You will have to call it explicitly this way
OpenAiActionProcessor processor = new OpenAiActionProcessor()
String restartPrompt = "Hey I am Vishal , restart the server as its very slow ";
ServerRestartAction restartAction = new ServerRestartAction();
String functionResponse = (String)processor.processSingleAction("restartPrompt", restartAction);
Any application exposing HTTP REST API can be converted into actions for example here is my sample swagger_actions.json.

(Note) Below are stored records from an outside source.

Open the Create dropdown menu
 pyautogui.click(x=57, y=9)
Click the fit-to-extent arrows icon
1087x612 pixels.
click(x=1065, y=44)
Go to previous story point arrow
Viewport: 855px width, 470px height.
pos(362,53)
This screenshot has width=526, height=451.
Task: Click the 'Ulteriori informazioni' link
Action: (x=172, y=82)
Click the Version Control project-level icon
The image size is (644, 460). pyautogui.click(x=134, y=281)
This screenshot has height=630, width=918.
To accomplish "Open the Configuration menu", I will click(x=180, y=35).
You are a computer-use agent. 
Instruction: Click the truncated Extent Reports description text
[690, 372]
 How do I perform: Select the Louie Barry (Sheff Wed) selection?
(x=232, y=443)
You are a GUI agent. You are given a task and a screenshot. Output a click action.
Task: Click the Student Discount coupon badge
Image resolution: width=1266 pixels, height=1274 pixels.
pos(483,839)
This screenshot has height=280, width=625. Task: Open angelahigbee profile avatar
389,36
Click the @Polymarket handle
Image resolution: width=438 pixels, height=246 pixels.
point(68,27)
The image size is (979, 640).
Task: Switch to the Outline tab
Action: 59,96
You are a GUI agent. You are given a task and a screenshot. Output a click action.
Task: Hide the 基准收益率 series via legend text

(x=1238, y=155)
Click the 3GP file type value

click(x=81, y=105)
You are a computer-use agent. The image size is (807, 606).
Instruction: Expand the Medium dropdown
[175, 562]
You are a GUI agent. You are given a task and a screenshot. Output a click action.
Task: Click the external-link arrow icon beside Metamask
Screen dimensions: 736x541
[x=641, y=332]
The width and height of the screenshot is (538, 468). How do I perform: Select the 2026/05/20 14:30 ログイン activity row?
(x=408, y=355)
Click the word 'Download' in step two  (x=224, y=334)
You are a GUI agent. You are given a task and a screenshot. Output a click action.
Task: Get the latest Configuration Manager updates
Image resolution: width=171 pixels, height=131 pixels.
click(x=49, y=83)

All the REST calls such as get, post, put, delete will be mapped to actions and based on the prompts they can be triggered automatically
{
"endpoints" : [
{
"swaggerurl": "https://fakerestapi.azurewebsites.net/swagger/v1/swagger.json",
"group": "Books Author Activity",
"description": "This is for all the actions related books , Authors, photos and users trying to read books and view photos",
"baseurl": "https://fakerestapi.azurewebsites.net/",
"id": "fakerestapi"
},
{
"swaggerurl": "https://petstore3.swagger.io/api/v3/openapi.json",
"baseurl": "https://petstore3.swagger.io/",
"group": "Petstore API",
"description": "This is for all the actions related to pets",
"id": "petstore"
} ,
{
"swaggerurl": "https://vishalmysore-instaservice.hf.space/v3/api-docs",
"baseurl": "https://vishalmysore-instaservice.hf.space/",
"group": "Enterprise Support and Tickeing System",
"description": "This action is to create tickets track bugs across the enterprise",
"id": "InstaService"
}
]
}
Books related api are put in a group called Books Author Activity group, similarly Petstore API is group for all the rest calls exposed by Petstore app if you provide a prompt "create a ticket for me with number 1 and issue is compture not working" it will automatically create a ticket on InstaService you can view the logs here https://huggingface.co/spaces/VishalMysore/InstaService?logs=container
@Test
public void testHttpActionOpenAI() throws AIProcessingException, IOException {
OpenAiActionProcessor processor = new OpenAiActionProcessor();
String postABook = "post a book harry poster with id 189 the publish date is 2024-03-22 and the description
is about harry who likes poster its around 500 pages ";
String result = (String)processor.processSingleAction(postABook);
Assertions.assertNotNull(result);
String success = TestHelperOpenAI.getInstance().sendMessage("Look at this message - "+result+" -
was it a success? - Reply in true or false only");
log.debug(success);
Assertions.assertTrue("True".equalsIgnoreCase(success));
}
This will automatically trigger HTTP post call with correct parameters
Read the complete link on how this has been deployed here
Any kind of script can be coverted into Action for function calling by configuring the script in shell_actions.yml
groups:
- name: Employee Actions
description : This is actions for all the new employees
scripts:
- scriptName: "test_script.cmd"
actionName: saveEmployeeInformation
parameters: employeeName,employeeLocation
description: This is a command which will save employee information
Here we are creating a group called Employee Actions and adding an action called saveEmployeeInformation
into the group. The parameters it takes are employeeName
and employeeLocation
Calling and actionprocessor with these kinds of prompt will trigger this Action
OpenAiActionProcessor tra = new OpenAiActionProcessor();
String promptText = "A new employee joined today in Toronto. Her name is Madhuri Khanna";
tra.processSingleAction(promptText);
As You can notice we are not passing the action explicitly , it will be predicted by the AI at runtime and triggered.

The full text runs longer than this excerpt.